SPACE was proposed in a 2021 paper authored by researchers at GitHub, the University of Victoria, and Microsoft. It defines developer productivity as the sum of performance in five different measurement categories:
- Satisfaction and well-being – This considers how individual developers feel about their work. Satisfied, healthy, and happy developers with efficient tools and a good work-life balance are likely to be more productive during office hours.
- Performance – Performance looks at whether development efforts are producing the required outcomes for the business. A high-performing team should be creating a quality product that attracts new customers, increases sales, and causes incidents to become less common.
- Activity – Activity encompasses the quantifiable development metrics that are often already familiar to devs and project managers. Many of them are counts of developer actions, such as issues closed, pull requests accepted, and CI/CD pipelines passed vs failed.
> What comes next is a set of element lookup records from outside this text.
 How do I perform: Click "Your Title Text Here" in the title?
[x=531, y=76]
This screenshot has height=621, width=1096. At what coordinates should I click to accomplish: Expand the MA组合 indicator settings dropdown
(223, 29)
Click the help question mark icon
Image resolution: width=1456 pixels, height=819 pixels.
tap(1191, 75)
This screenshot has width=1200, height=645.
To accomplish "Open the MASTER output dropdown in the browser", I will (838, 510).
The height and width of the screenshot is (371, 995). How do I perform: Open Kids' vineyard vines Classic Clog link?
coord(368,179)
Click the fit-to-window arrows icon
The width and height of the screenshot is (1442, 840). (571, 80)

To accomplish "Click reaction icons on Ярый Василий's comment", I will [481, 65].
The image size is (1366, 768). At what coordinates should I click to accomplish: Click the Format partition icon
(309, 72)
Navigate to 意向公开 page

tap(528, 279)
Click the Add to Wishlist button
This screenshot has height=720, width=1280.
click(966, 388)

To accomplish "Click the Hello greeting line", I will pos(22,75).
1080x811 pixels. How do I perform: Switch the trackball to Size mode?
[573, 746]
- Collaboration and communication – Prompt code reviews, clear explanations of required changes, and easily discoverable documentation all contribute to effective development environments. Without efficient access to information, or the ability to request it, developers can hit frustrating roadblocks that drag down metrics in the other categories. This topic examines weaknesses in the team’s collaboration methods.
- Efficiency and flow – Development work quickly becomes bottlenecked when changes have to repeatedly pass between different people, tools, and synchronous processes. Devs are inherently less productive if they have to wait before getting feedback about a change. The workspace should also be structured so devs have time to deeply focus on tasks, without being interrupted.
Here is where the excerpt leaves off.